# Thinking of a lower loft? Think again:



## ghost (Nov 6, 2006)

Click Here

It seems as if everyone wants to play a lower-loft driver. Looking for that low, boring (not as in *yawn*) trajectory?

Might want to think again.

Very good read with some supportive articles and testing. It's pretty interesting what they came up with.


----------



## elizzy.jones (Nov 7, 2006)

I know that when I got on the Titleist launch monitor I was hitting a 8.5 degree 985K and I hit it pretty low but it ran out forever. They suggested I try a higher loft, 9.5 which I hit higher but it carried further in the air.


----------



## ghost (Nov 6, 2006)

elizzy.jones said:


> I know that when I got on the Titleist launch monitor I was hitting a 8.5 degree 985K and I hit it pretty low but it ran out forever. They suggested I try a higher loft, 9.5 which I hit higher but it carried further in the air.



Resulting in longer drives I suspect?


----------



## titaniummd (Sep 16, 2006)

I debate between using my 12* Big Ben and my 10.5* Hibore. The Hibore is longer and flies straight or slightly fades. The Big ben is straight or draws but gives up about 10-15 yards by visual inspection on the range. I have to keep in mind that this is range work.

Considering that I had driver-phobia and only hit the 3 W for a majority of cases, I have considered carrying two different drivers.

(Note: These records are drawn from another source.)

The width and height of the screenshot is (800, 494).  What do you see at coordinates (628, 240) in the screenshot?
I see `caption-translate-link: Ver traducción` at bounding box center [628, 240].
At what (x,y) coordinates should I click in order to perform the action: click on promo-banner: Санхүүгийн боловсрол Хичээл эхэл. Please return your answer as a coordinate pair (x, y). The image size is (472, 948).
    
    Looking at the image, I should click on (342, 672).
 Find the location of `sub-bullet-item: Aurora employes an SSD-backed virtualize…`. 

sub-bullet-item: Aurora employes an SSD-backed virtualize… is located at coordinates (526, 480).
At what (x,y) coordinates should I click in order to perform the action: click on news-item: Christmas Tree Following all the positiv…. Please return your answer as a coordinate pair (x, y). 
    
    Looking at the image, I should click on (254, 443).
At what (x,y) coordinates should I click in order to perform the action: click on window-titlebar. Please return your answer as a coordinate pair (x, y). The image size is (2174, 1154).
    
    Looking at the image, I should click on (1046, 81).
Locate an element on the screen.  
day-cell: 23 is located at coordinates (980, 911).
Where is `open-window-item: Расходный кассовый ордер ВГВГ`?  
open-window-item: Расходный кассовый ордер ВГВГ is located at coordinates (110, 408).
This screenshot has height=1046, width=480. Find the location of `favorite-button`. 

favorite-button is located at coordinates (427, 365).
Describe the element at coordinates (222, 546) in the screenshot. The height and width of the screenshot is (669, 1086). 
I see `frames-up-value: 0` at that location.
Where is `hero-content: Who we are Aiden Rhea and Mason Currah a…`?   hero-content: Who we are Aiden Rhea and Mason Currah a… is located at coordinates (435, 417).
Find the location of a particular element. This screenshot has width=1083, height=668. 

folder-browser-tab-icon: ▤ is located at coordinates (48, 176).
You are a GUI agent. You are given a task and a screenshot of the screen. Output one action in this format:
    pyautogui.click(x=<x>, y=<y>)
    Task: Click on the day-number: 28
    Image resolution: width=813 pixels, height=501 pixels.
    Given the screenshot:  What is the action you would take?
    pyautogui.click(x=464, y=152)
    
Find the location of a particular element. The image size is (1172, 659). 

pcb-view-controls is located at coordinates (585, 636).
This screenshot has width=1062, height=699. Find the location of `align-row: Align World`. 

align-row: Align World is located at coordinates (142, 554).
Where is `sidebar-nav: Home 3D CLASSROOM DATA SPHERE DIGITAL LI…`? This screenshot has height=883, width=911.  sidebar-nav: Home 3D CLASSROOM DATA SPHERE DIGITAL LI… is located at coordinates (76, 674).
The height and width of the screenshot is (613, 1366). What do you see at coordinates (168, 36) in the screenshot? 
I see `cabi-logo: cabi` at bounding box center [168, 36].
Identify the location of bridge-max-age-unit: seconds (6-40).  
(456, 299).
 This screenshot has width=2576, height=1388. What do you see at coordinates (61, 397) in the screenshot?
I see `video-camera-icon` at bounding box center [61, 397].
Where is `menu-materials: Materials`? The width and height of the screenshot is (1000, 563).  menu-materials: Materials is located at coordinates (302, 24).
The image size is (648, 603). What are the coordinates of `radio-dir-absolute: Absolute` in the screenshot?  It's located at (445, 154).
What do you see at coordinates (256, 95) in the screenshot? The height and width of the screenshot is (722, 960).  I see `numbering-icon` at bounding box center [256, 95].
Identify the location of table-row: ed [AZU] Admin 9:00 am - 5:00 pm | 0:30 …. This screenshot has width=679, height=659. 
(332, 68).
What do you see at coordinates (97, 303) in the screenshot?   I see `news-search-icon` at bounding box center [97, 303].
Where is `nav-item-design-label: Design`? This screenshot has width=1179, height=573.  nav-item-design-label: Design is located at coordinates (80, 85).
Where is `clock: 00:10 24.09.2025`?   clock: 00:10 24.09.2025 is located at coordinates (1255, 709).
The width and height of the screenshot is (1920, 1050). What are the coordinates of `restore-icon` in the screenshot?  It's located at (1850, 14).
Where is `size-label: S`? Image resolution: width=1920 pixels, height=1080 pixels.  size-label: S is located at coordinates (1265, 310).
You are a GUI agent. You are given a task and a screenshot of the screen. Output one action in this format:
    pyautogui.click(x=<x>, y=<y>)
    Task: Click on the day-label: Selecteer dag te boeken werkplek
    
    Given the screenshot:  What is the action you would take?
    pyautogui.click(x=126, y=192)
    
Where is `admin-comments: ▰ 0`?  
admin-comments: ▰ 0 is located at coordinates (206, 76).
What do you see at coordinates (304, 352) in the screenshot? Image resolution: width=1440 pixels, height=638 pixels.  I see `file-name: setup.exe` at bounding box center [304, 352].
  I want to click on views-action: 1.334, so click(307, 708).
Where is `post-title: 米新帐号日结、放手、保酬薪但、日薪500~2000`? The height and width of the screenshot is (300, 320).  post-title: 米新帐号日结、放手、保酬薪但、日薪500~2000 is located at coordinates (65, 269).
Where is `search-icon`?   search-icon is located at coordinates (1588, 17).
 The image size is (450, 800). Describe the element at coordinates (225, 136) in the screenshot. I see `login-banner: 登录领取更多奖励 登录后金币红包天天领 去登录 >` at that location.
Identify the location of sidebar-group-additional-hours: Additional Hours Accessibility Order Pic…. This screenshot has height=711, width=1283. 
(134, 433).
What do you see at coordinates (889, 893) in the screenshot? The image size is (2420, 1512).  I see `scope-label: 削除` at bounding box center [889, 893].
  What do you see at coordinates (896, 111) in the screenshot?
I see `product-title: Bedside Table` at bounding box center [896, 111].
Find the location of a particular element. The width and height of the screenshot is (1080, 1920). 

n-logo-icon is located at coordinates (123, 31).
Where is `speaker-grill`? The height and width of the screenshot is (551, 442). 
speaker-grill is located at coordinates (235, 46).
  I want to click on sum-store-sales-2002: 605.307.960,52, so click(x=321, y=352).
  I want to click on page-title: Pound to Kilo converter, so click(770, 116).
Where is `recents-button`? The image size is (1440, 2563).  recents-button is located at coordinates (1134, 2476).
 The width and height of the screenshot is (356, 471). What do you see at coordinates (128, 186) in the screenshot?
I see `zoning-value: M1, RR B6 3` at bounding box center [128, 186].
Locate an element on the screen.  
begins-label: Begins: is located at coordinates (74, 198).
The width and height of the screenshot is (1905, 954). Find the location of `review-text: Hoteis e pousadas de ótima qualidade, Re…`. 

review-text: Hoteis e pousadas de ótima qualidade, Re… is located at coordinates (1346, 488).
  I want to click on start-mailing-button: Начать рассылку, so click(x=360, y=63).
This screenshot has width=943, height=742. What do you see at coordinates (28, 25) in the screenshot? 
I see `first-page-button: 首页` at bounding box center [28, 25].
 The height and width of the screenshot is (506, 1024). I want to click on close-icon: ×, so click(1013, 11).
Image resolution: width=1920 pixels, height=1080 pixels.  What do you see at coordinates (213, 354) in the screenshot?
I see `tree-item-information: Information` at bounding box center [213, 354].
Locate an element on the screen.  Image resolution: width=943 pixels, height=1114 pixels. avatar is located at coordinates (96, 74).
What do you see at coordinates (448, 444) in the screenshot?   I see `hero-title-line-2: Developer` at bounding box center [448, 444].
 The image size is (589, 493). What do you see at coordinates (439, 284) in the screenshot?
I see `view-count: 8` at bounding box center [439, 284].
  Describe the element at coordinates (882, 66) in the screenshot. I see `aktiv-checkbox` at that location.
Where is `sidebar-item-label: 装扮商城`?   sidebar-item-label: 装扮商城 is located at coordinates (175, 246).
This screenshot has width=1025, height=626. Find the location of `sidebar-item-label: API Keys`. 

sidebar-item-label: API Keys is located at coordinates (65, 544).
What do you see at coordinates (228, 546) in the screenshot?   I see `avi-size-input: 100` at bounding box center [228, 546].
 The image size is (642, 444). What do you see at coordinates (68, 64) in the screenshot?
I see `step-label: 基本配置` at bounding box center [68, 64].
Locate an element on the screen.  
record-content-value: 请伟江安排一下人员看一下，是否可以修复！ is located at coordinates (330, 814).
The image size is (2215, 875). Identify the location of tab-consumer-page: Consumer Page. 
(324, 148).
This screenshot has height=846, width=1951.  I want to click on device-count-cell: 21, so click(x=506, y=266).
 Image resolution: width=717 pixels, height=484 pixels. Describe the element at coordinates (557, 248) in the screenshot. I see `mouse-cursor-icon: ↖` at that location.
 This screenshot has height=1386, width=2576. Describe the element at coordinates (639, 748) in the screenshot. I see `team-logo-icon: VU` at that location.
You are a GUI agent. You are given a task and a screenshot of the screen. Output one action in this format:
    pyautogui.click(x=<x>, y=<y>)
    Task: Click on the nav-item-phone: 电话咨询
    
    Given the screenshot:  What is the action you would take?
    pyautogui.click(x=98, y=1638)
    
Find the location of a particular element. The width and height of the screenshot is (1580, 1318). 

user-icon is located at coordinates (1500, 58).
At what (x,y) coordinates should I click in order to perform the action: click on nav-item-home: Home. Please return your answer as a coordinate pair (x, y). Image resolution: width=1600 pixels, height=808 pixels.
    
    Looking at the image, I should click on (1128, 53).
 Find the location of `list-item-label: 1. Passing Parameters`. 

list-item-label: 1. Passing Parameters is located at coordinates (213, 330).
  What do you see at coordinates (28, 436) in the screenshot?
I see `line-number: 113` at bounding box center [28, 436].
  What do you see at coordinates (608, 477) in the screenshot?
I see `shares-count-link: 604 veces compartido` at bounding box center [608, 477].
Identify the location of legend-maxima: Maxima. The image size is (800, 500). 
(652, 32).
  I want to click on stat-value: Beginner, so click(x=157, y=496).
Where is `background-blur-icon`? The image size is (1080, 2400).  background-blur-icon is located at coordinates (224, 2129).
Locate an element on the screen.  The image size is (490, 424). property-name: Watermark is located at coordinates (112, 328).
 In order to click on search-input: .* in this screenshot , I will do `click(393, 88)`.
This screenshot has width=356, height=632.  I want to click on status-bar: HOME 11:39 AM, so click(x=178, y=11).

One for dogleg rights and one for dogleg lefts - given the differences in my ball flight tendencies.

Next week, I will be doing a 4 day marathon of golf and will let you know what happens.


----------



## Police (Oct 26, 2006)

If you naturall hit the fall high than you may as well get a 10/9.5* driver but to be honest only the pros use 8/8.5* drivers and that is because they need the distance for those extra long holes


----------